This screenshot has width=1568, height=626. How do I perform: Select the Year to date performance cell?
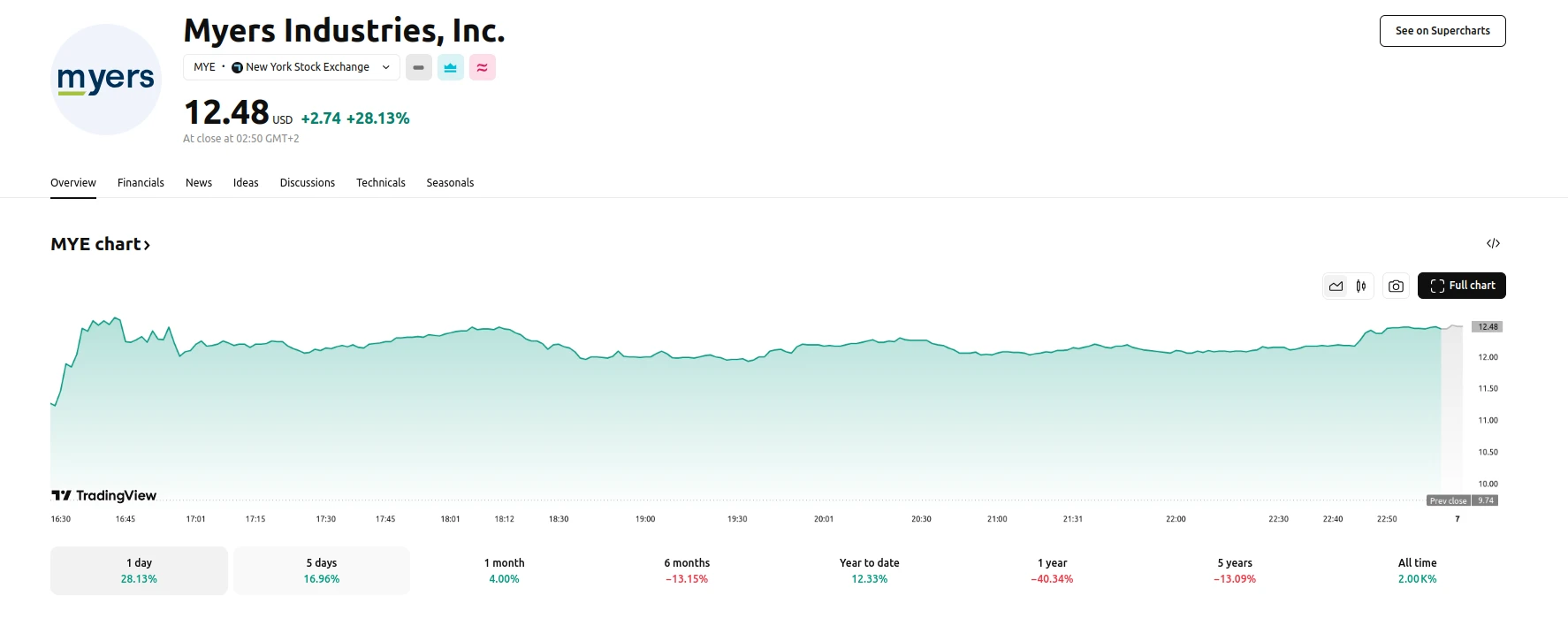click(x=869, y=570)
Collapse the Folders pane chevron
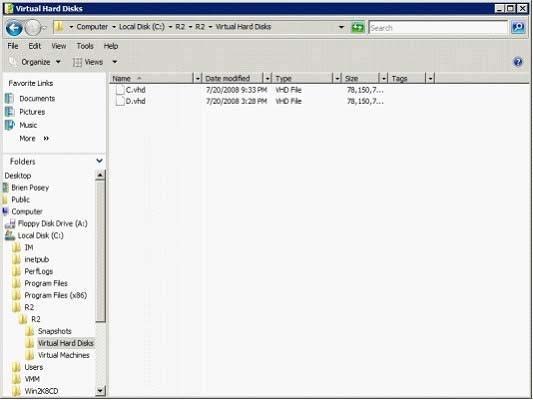This screenshot has width=533, height=400. [x=100, y=160]
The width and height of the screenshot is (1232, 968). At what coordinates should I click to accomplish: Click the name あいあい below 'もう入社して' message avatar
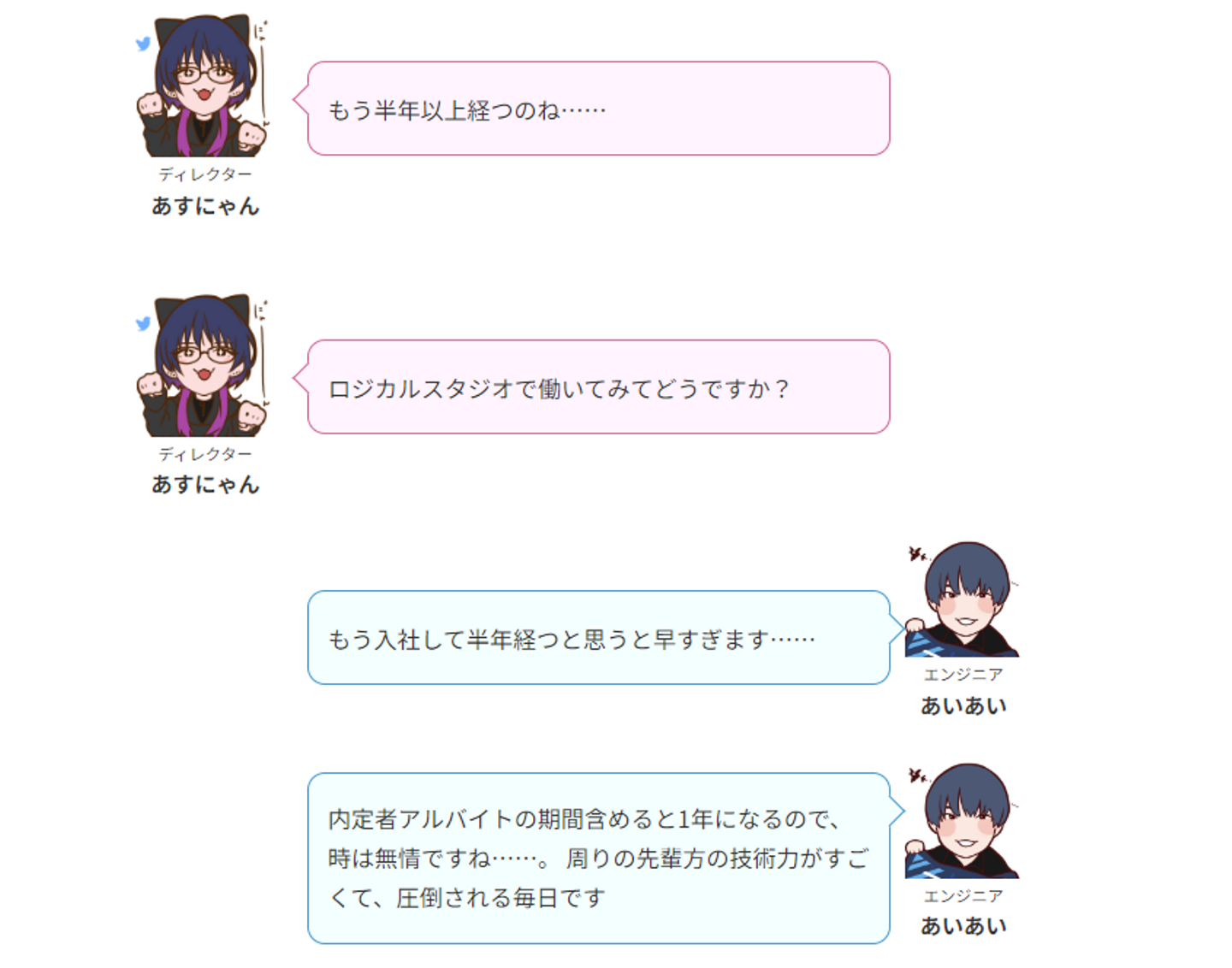click(x=963, y=706)
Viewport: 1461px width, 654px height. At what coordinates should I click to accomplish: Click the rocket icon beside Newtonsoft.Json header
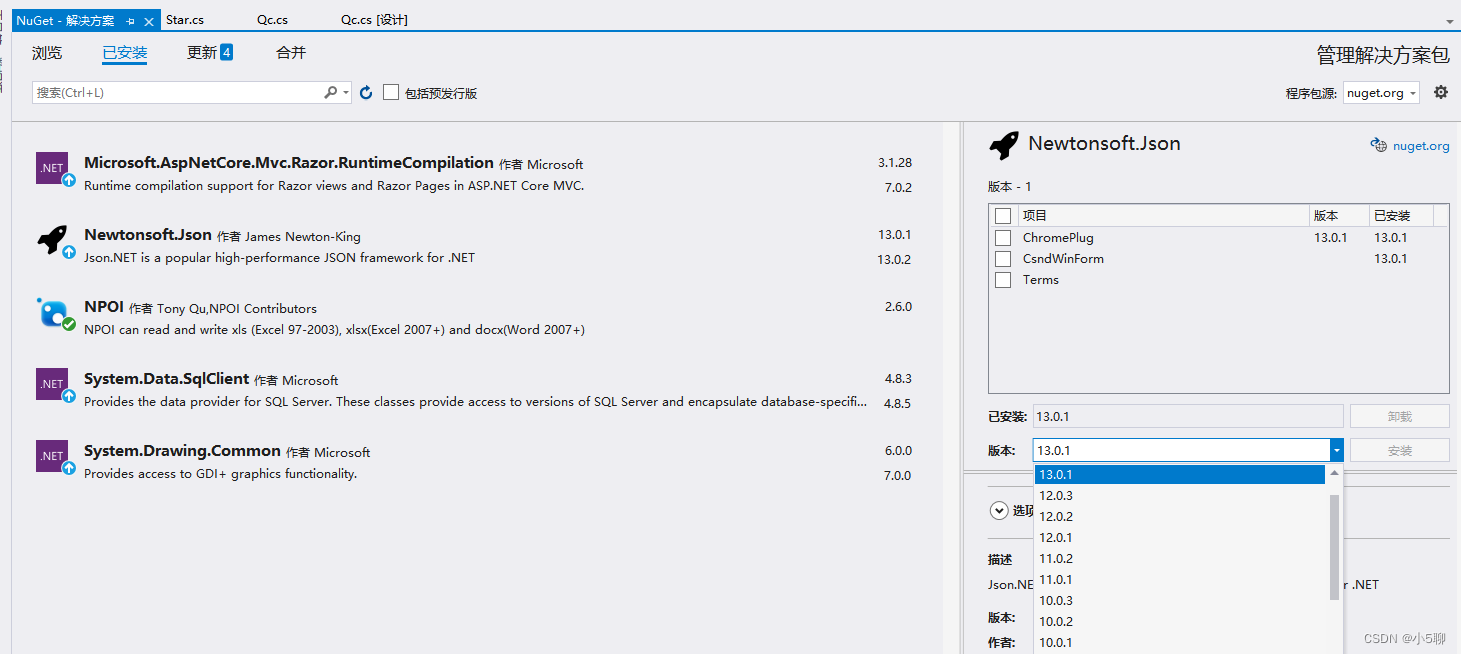[x=1003, y=144]
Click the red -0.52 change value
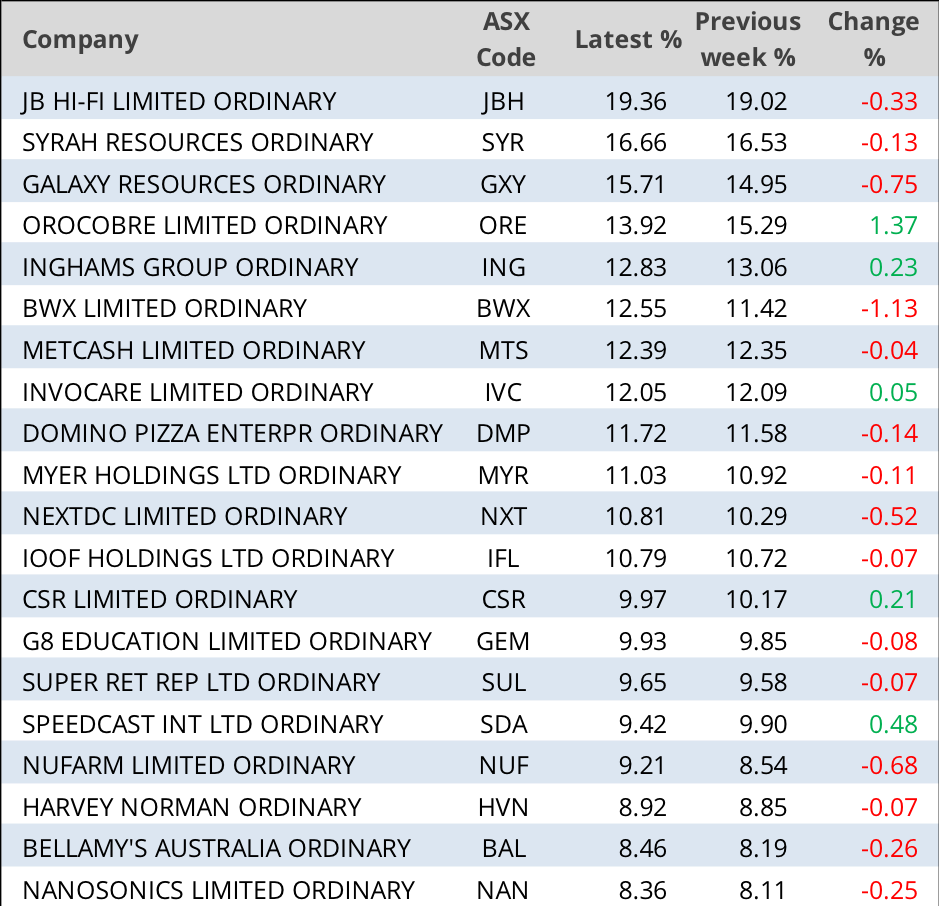939x906 pixels. point(889,516)
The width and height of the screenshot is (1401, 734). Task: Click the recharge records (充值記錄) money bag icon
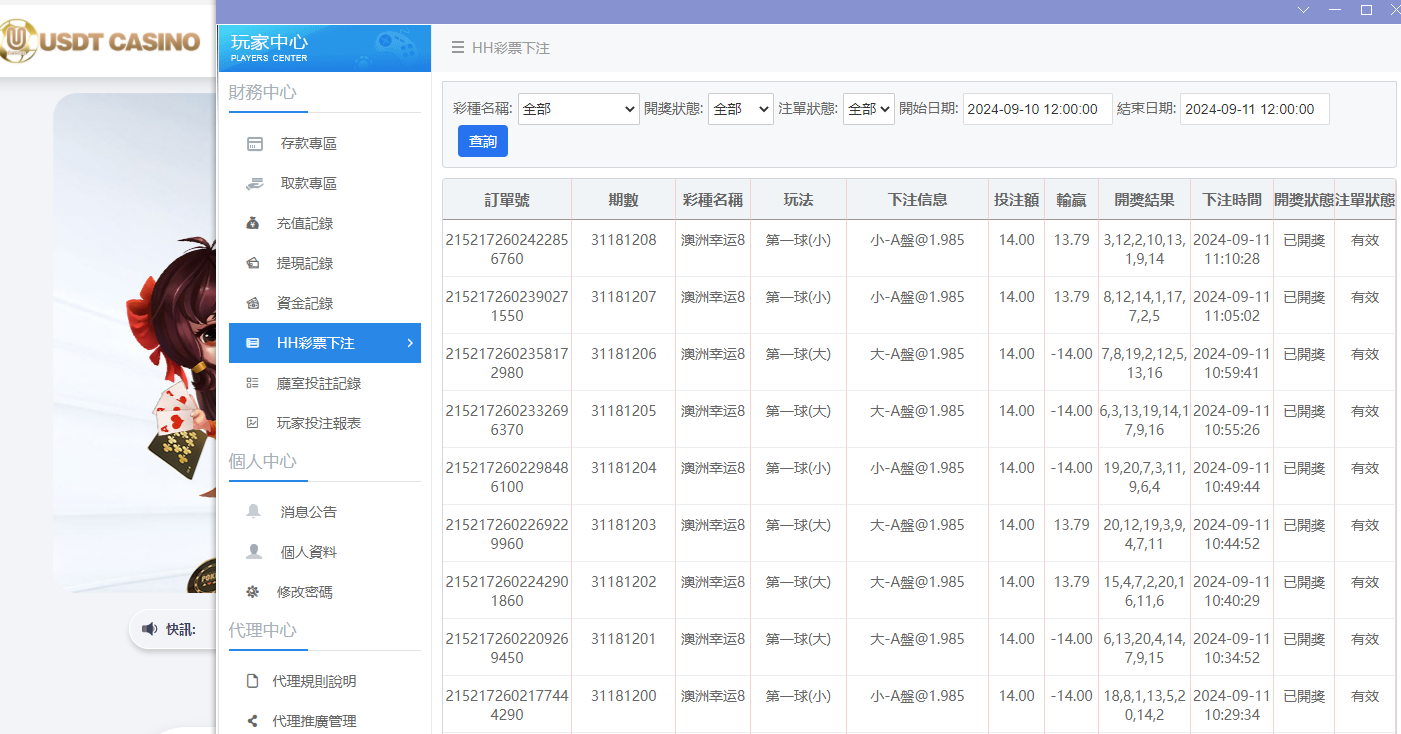(x=253, y=224)
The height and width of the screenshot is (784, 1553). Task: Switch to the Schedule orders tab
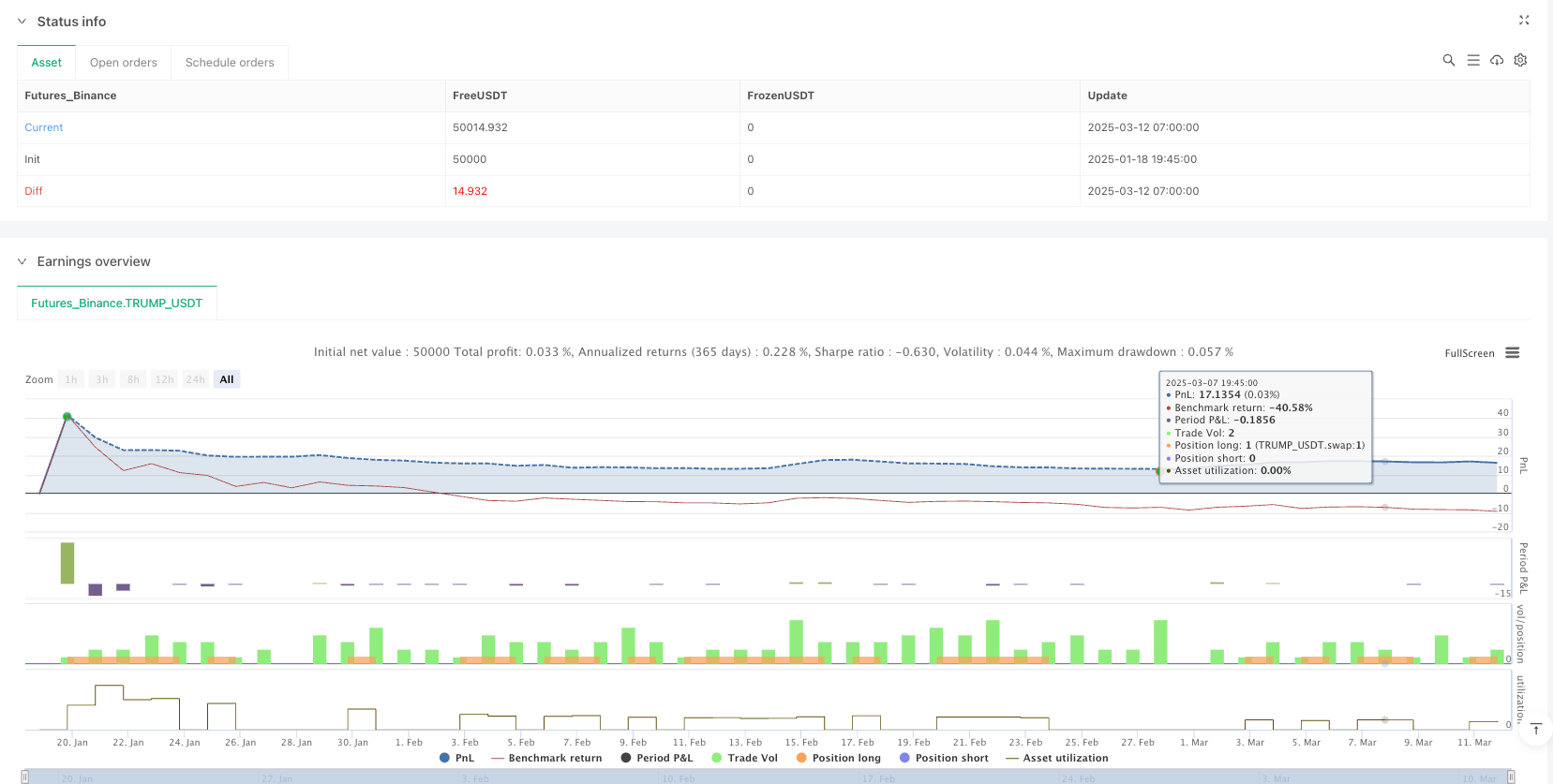[x=230, y=63]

What the task asks:
Pictures stay out. Everything else in the listing gets printed exactly.

Output below:
This screenshot has width=1568, height=626. How do I perform: Select the Year to date performance cell?
click(x=869, y=570)
Collapse the Folders pane chevron
This screenshot has width=533, height=400. [x=100, y=160]
The width and height of the screenshot is (1232, 968). At what coordinates should I click to accomplish: Click the name あいあい below 'もう入社して' message avatar
click(x=963, y=706)
Viewport: 1461px width, 654px height. At what coordinates should I click to accomplish: Click the rocket icon beside Newtonsoft.Json header
[x=1003, y=144]
Click the red -0.52 change value
939x906 pixels. point(889,516)
The width and height of the screenshot is (1401, 734). Task: Click the recharge records (充值記錄) money bag icon
(x=253, y=224)
The height and width of the screenshot is (784, 1553). Task: Switch to the Schedule orders tab
[x=230, y=63]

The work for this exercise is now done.